### Task brief
Restate verbatim the span of lines below between the line with "The width and" and the line with "Where should I click to: Select", including those two lines, and only that span.

### Source material
* * *
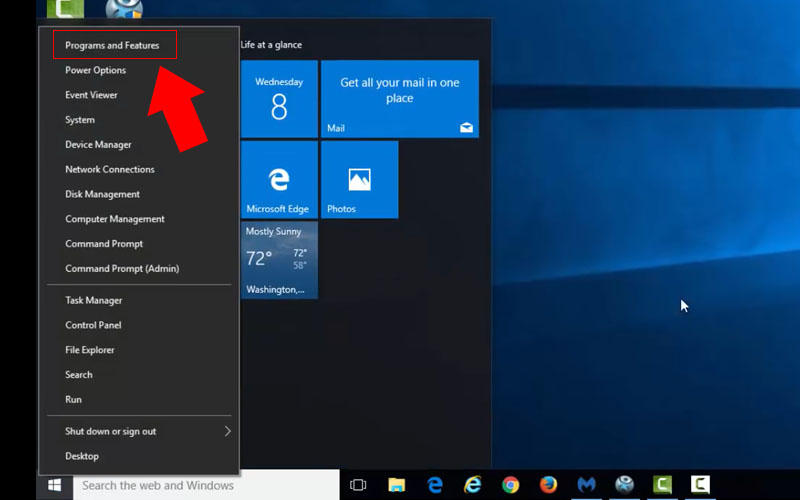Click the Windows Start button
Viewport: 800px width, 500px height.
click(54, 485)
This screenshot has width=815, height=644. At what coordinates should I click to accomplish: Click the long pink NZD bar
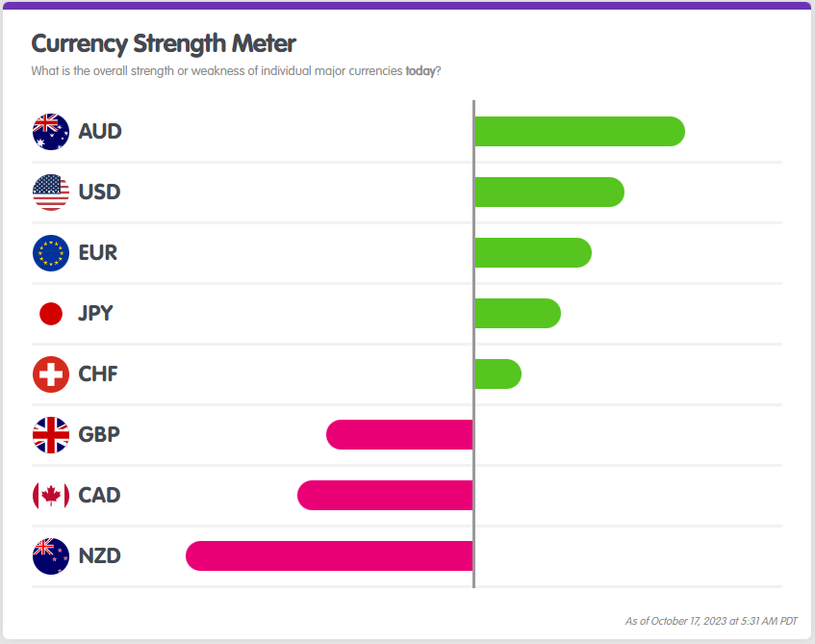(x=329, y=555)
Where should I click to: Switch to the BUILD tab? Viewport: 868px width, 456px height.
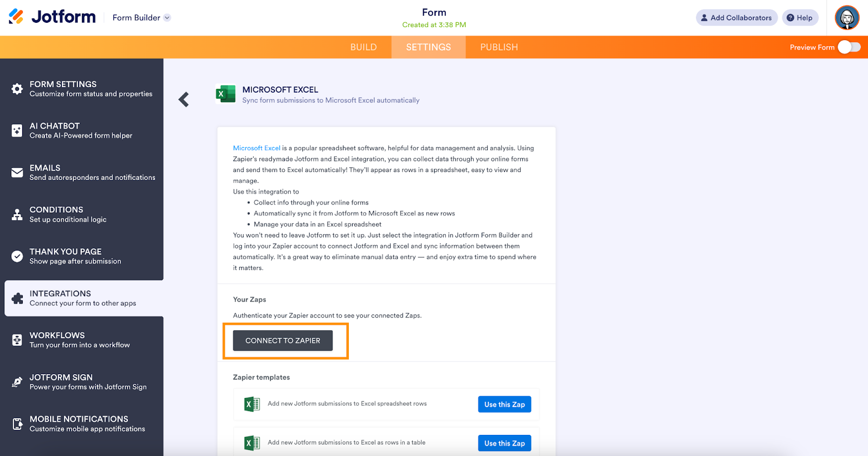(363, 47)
* * *
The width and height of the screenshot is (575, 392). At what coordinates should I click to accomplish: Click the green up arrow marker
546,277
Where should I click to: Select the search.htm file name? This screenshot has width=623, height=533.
* * *
### Exercise solution
The width and height of the screenshot is (575, 392). At what coordinates should I click to accomplish: Click the green up arrow marker
546,277
Where should I click to: Select the search.htm file name? This screenshot has width=623, height=533.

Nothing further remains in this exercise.